(HealthDay News) — The identification of a patient with a rare form of severe dysbetalipoproteinemia will allow the study of the consequences of total absence of apolipoprotein E (apoE), according to research published online August 11 in JAMA Neurology.
Angel C.Y. Mak, PhD, of the University of California in San Francisco, and colleagues performed whole-exome sequencing of DNA from the patient and conducted lipoprotein analysis and testing of cardiac, neurologic, and visual function.
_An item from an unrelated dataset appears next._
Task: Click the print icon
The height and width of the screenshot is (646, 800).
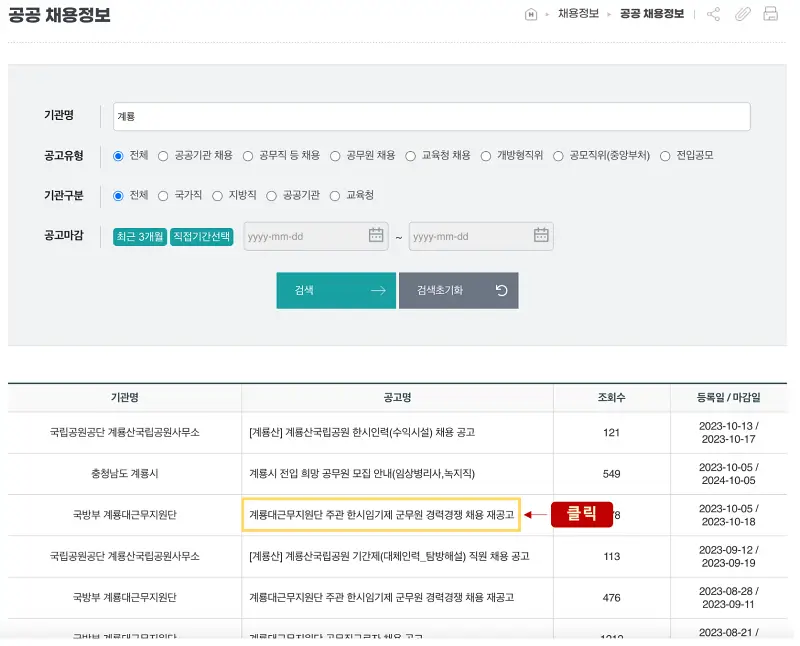Action: pyautogui.click(x=770, y=15)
The researchers found that the patient was homozygous for an ablative APOE frameshift mutation. Although apoE was completely absent, testing showed that the patient had normal vision, normal cognition, and normal neurological and retinal function. No abnormal findings were detected on brain magnetic resonance imaging and cerebrospinal fluid examination. Cardiac testing showed no significant symptoms of cardiovascular disease. The patient had severe dyslipidemia, including high cholesterol level (760mg/dL) and a high cholesterol to triglycerides ratio (1.52) in very low-density lipoproteins, with elevated levels of small-diameter high-density lipoproteins, including high levels of prebeta-1 high-density lipoprotein. Multiple other lipoprotein abnormalities were present.
“The grossly normal cognitive status of the apoE-deficient patient described by Mak and colleagues suggests that therapeutics that reduce cerebral apoE levels will likely not adversely affect cognition in at-risk patients,” write the authors of an accompanying editorial.